## WHAT TO PRODUCE
Pick out each line in the rows below that contains the string "click" and copy it. Only matches with the same letter case count.

## RECORDS TO USE

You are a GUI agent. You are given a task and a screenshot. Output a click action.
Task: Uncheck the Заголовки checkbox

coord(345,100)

...

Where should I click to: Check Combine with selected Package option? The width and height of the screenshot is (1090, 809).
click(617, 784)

## THE RESPONSE
You are a GUI agent. You are given a task and a screenshot. Output a click action.
Where should I click to: Check Combine with selected Package option? The width and height of the screenshot is (1090, 809).
click(617, 784)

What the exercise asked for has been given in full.